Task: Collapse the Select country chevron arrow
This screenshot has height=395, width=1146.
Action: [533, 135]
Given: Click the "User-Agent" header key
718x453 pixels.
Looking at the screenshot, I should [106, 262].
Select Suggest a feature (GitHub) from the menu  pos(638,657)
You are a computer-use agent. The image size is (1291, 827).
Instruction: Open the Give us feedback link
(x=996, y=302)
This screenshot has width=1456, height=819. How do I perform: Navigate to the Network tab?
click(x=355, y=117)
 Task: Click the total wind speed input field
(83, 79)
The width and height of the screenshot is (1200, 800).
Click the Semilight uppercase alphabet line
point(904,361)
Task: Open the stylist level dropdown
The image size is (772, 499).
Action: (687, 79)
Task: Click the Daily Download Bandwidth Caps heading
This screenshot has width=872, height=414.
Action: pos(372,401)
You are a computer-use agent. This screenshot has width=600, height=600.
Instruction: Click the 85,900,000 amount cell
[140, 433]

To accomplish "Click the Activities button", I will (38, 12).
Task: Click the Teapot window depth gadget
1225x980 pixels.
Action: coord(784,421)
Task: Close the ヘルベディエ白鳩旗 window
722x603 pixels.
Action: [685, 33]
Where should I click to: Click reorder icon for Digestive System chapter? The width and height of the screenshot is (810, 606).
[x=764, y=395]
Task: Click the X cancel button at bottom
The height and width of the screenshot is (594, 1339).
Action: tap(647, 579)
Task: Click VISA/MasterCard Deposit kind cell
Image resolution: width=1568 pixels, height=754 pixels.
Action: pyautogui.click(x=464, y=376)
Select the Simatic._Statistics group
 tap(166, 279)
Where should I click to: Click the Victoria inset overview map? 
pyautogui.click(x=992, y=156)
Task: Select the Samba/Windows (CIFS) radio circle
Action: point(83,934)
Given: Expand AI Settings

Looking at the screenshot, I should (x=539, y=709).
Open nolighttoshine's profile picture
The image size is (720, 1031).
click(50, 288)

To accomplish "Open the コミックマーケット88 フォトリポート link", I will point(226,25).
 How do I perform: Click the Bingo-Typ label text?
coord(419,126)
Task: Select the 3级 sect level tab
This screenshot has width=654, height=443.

◆ WHAT IS BEING ASKED: Quote the records from their first line to the line with "Task: Click VISA/MasterCard Deposit kind cell", inclusive, without adding or dropping anything.

◆ WRITTEN SOLUTION:
Task: Collapse the Select country chevron arrow
This screenshot has height=395, width=1146.
Action: [533, 135]
Given: Click the "User-Agent" header key
718x453 pixels.
Looking at the screenshot, I should [106, 262].
Select Suggest a feature (GitHub) from the menu  pos(638,657)
You are a computer-use agent. The image size is (1291, 827).
Instruction: Open the Give us feedback link
(x=996, y=302)
This screenshot has width=1456, height=819. How do I perform: Navigate to the Network tab?
click(x=355, y=117)
 Task: Click the total wind speed input field
(83, 79)
The width and height of the screenshot is (1200, 800).
Click the Semilight uppercase alphabet line
point(904,361)
Task: Open the stylist level dropdown
The image size is (772, 499).
Action: (687, 79)
Task: Click the Daily Download Bandwidth Caps heading
This screenshot has width=872, height=414.
Action: pos(372,401)
You are a computer-use agent. This screenshot has width=600, height=600.
Instruction: Click the 85,900,000 amount cell
[140, 433]

To accomplish "Click the Activities button", I will (38, 12).
Task: Click the Teapot window depth gadget
1225x980 pixels.
Action: coord(784,421)
Task: Close the ヘルベディエ白鳩旗 window
722x603 pixels.
Action: [685, 33]
Where should I click to: Click reorder icon for Digestive System chapter? The width and height of the screenshot is (810, 606).
[x=764, y=395]
Task: Click the X cancel button at bottom
The height and width of the screenshot is (594, 1339).
Action: tap(647, 579)
Task: Click VISA/MasterCard Deposit kind cell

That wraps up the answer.